#### Exercise instructions:
Find the line that contains "Task: Click the Setup gear icon" in the entries below. Restate it and every line after it, word for word, with no pictures.

#### Extracted entries:
■ ■ ■ ■

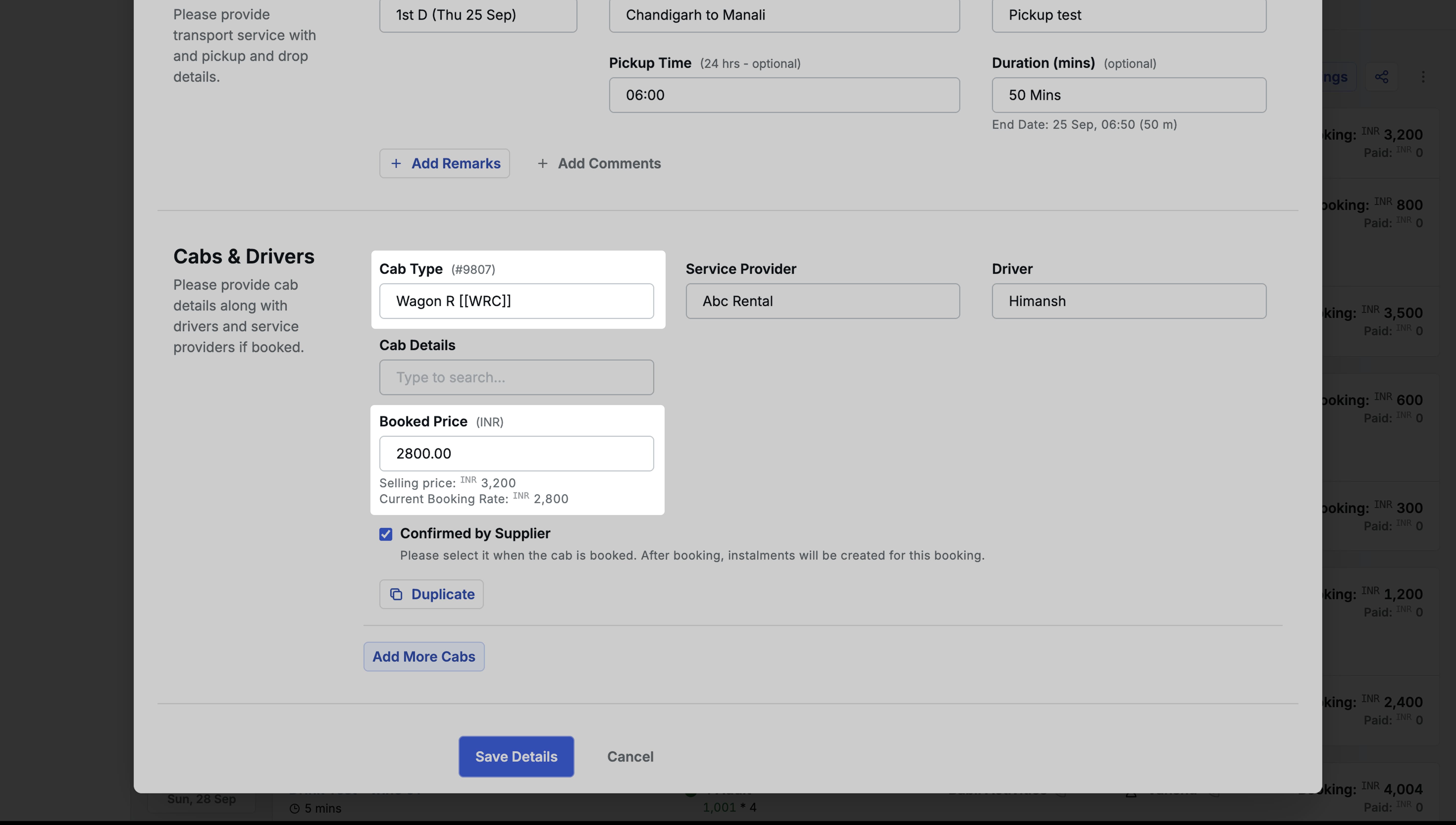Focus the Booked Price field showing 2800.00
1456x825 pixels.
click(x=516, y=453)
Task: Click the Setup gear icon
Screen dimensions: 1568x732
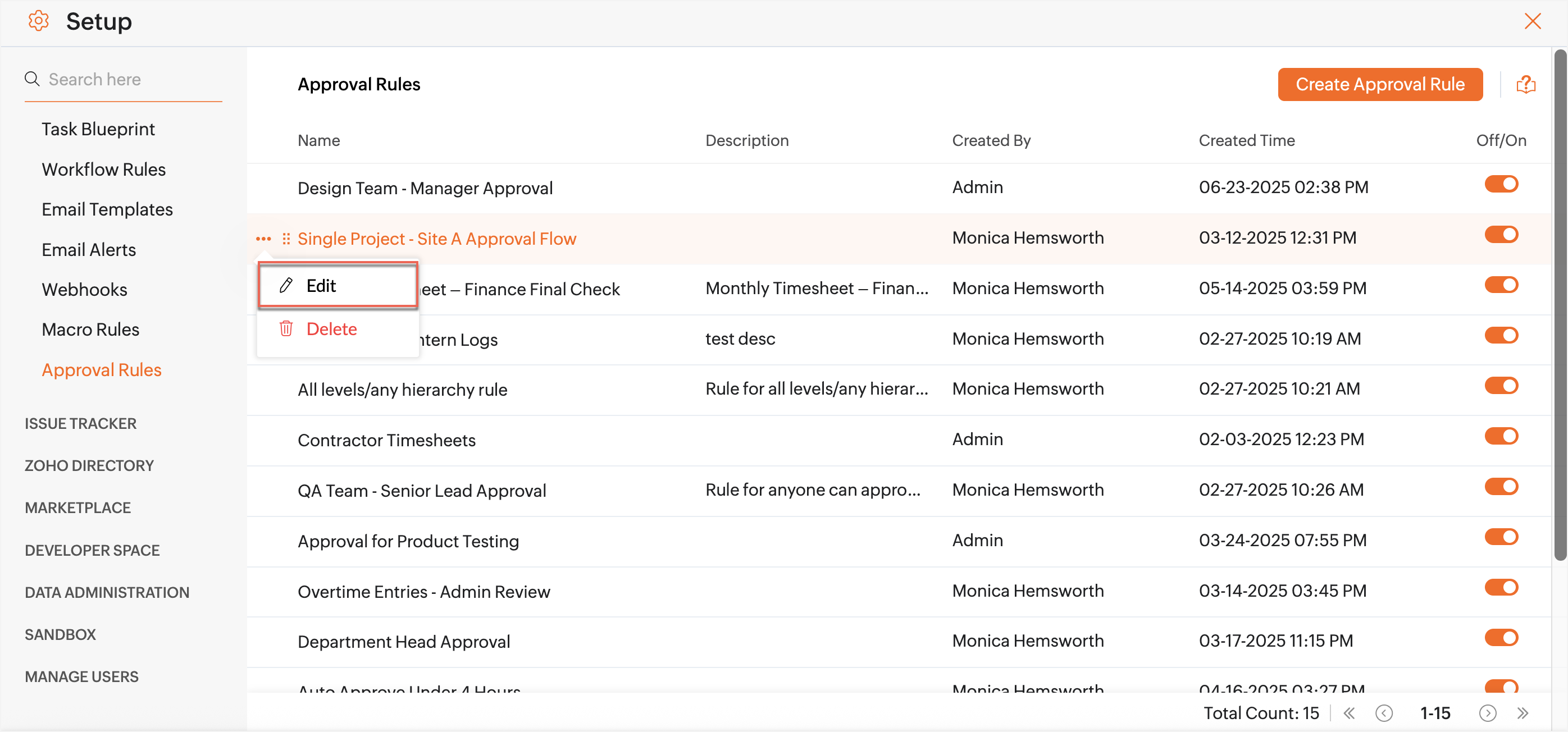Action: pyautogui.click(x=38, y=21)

■ ■ ■ ■

#### Answer below:
Task: Click the Setup gear icon
Screen dimensions: 1568x732
Action: pyautogui.click(x=38, y=21)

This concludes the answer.